# Pushdown#

Trino can push down the processing of queries, or parts of queries, into the connected data source. This means that a specific predicate, aggregation function, or other operation, is passed through to the underlying database or storage system for processing.

The results of this pushdown can include the following benefits:

• Improved overall query performance

• Reduced network traffic between Trino and the data source

• Reduced load on the remote data source

These benefits often result in significant cost reduction.

Support for pushdown is specific to each connector and the relevant underlying database or storage system.

## Predicate pushdown#

Predicate pushdown optimizes row-based filtering. It uses the inferred filter, typically resulting from a condition in a WHERE clause to omit unnecessary rows. The processing is pushed down to the data source by the connector and then processed by the data source.

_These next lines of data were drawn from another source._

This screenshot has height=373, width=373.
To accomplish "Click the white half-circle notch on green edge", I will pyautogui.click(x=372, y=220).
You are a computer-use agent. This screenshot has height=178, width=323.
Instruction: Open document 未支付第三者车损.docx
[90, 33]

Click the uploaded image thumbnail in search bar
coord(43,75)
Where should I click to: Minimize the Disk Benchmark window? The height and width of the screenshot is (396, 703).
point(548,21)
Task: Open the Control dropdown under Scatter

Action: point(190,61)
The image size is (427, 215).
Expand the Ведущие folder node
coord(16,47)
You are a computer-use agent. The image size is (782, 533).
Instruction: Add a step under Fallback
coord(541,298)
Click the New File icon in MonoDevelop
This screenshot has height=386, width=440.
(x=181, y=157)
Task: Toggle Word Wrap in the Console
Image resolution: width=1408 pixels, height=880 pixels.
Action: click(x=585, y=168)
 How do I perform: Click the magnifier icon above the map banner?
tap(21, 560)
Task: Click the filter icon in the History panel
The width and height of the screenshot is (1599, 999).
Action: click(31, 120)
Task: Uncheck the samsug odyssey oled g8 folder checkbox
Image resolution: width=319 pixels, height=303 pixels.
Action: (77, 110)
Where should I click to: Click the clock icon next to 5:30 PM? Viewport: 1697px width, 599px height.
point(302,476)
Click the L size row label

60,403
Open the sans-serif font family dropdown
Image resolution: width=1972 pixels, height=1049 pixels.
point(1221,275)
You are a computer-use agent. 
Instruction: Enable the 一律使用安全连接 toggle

If predicate pushdown for a specific clause is succesful, the EXPLAIN plan for the query does not include a ScanFilterProject operation for that clause.

## Projection pushdown#

Projection pushdown optimizes column-based filtering. It uses the columns specified in the SELECT clause and other parts of the query to limit access to these columns. The processing is pushed down to the data source by the connector and then the data source only reads and returns the neccessary columns.

If projection pushdown is succesful, the EXPLAIN plan for the query only accesses the relevant columns in the Layout of the TableScan operation.

## Dereference pushdown#

Projection pushdown and dereference pushdown limit access to relevant columns, except dereference pushdown is more selective. It limits access to only read the specified fields within a top level or nested ROW data type.

For example, consider a table in the Hive connector that has a ROW type column with several fields. If a query only accesses one field, dereference pushdown allows the file reader to read only that single field within the row. The same applies to fields of a row nested within the top level row. This can result in significant savings in the amount of data read from the storage system.

## Aggregation pushdown#

Aggregation pushdown can take place provided the following conditions are satisfied:

• If aggregation pushdown is generally supported by the connector.

• If pushdown of the specific function or functions is supported by the connector.

• If the query structure allows pushdown to take place.

You can check if pushdown for a specific query is performed by looking at the EXPLAIN plan of the query. If an aggregate function is successfully pushed down to the connector, the explain plan does not show that Aggregate operator. The explain plan only shows the operations that are performed by Trino.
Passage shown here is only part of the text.